[Start of Attachment]
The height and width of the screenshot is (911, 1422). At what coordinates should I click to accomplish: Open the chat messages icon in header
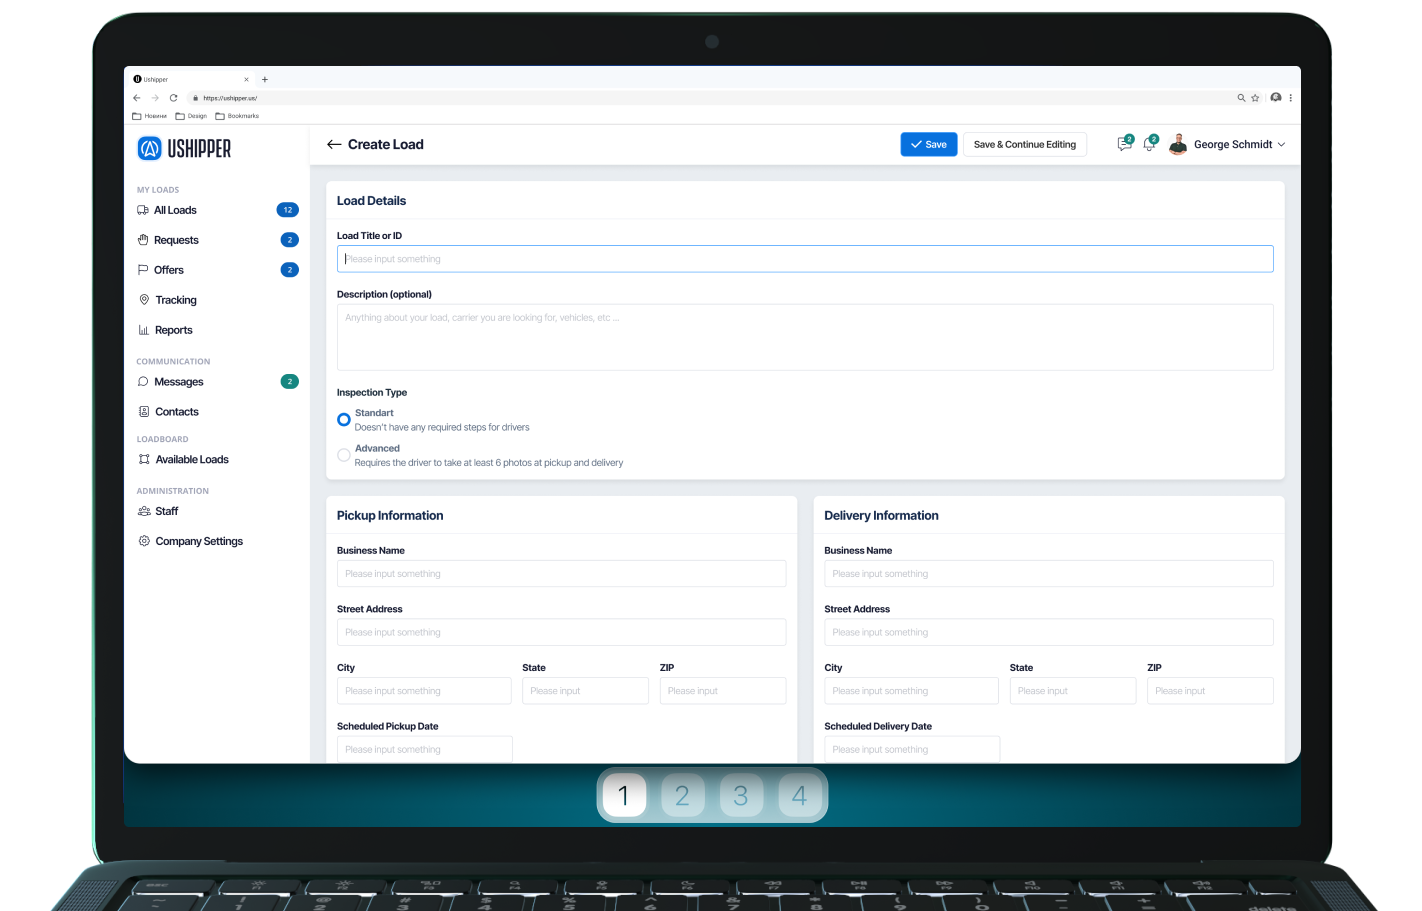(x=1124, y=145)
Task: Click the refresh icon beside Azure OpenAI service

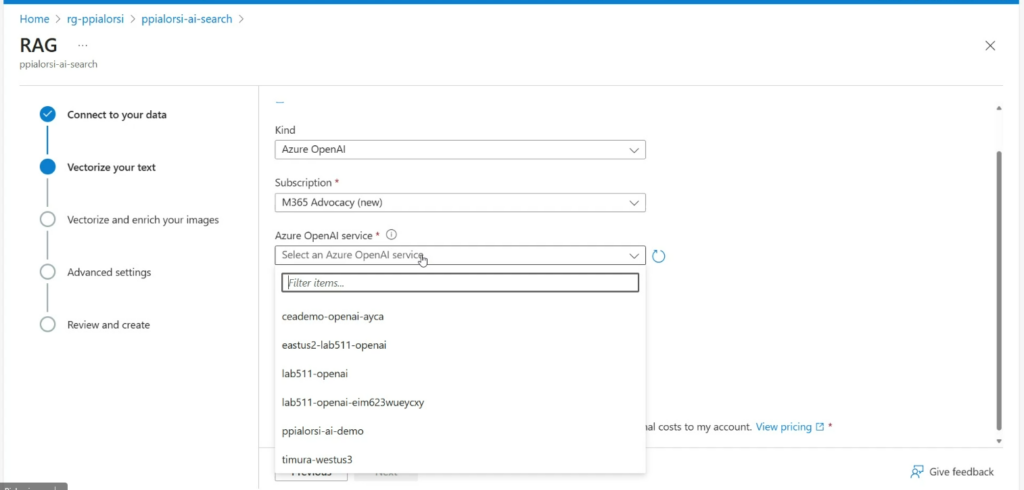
[End of Attachment]
[Start of Attachment]
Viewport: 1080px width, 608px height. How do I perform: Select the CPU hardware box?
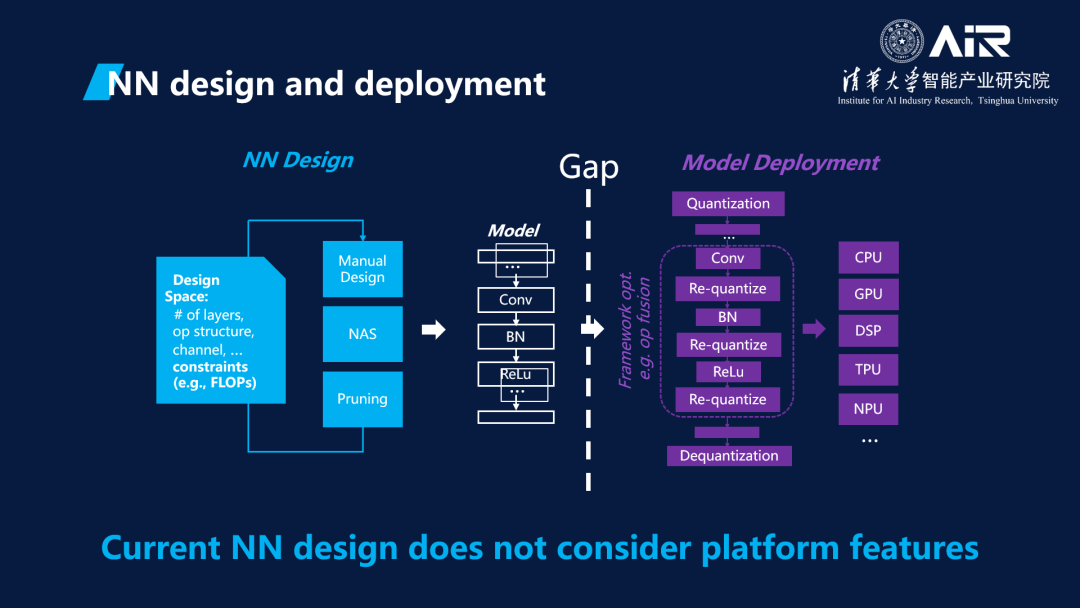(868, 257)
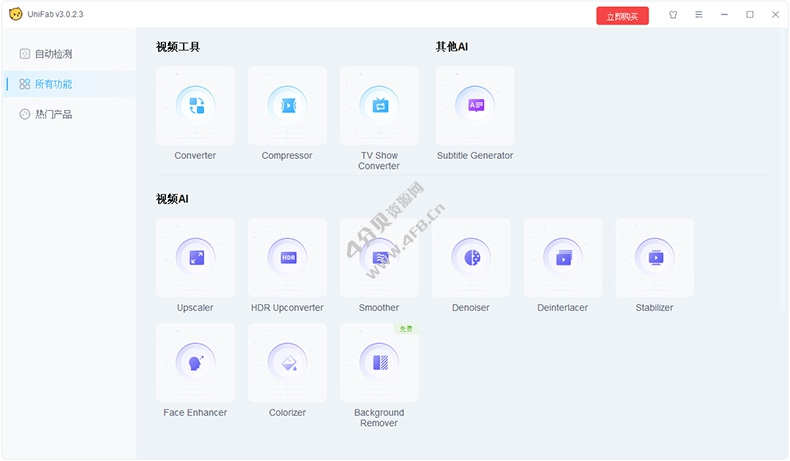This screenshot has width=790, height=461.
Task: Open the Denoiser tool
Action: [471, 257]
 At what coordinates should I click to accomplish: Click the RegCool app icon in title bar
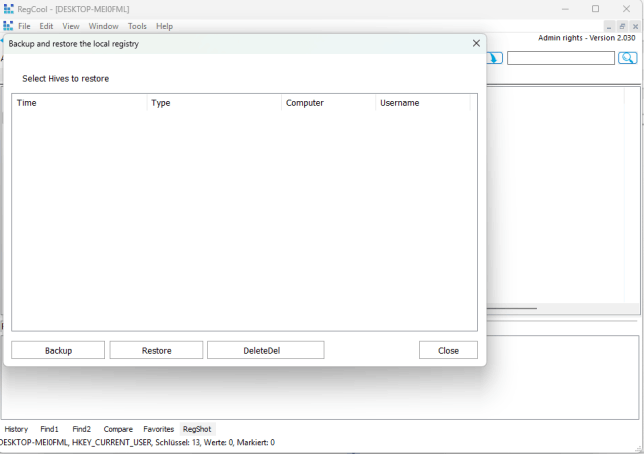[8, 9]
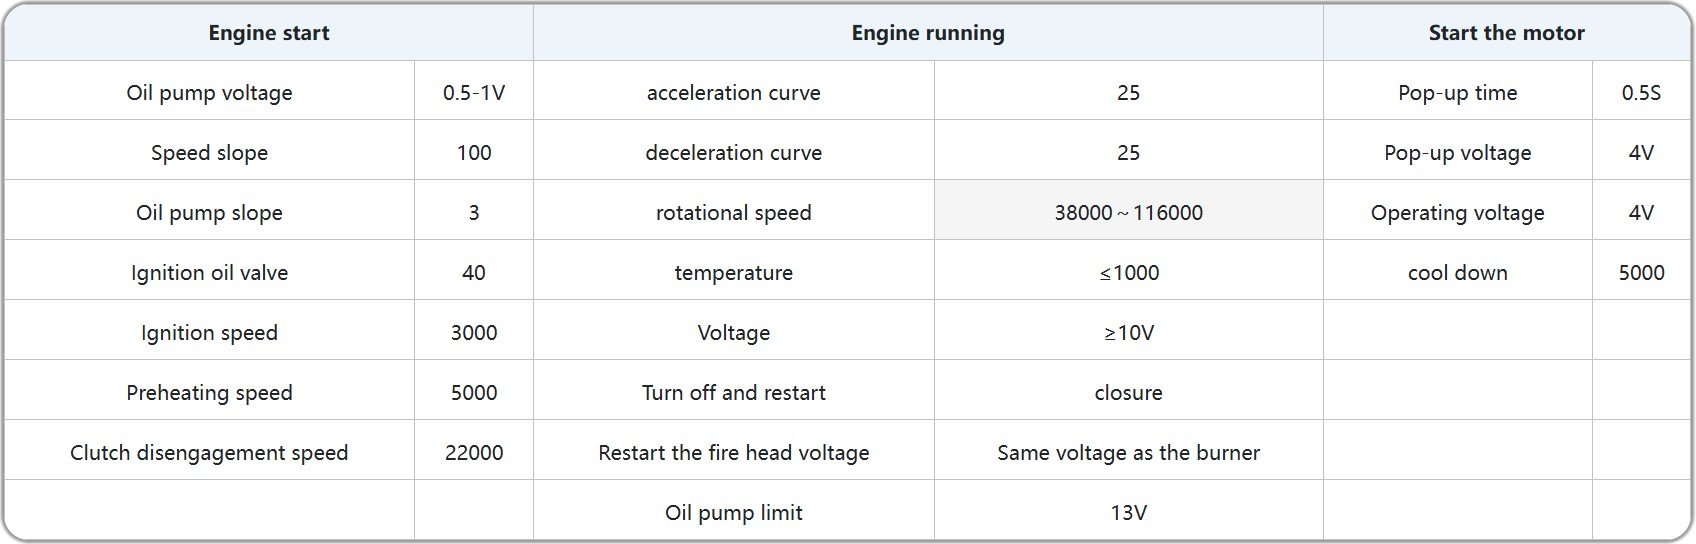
[End of Attachment]
[Start of Attachment]
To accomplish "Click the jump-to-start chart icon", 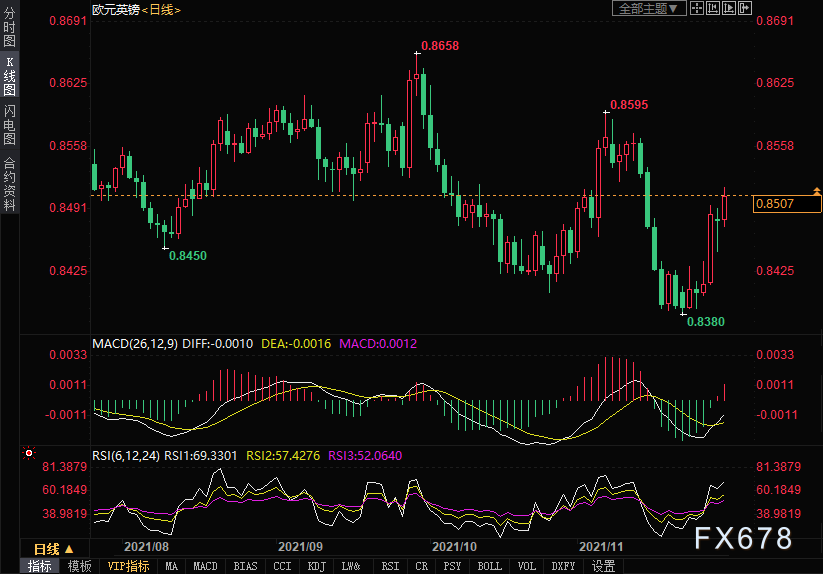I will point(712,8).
[End of Attachment]
» Task prompt: Please output, exactly as written, the lines above from the one holding "The height and" through the one holding "Task: Click the", both included, with the pictures omitted.

» Exercise output:
The height and width of the screenshot is (911, 1422). At what coordinates should I click to accomplish: Open the chat messages icon in header
(x=1124, y=145)
Task: Click the refresh icon beside Azure OpenAI service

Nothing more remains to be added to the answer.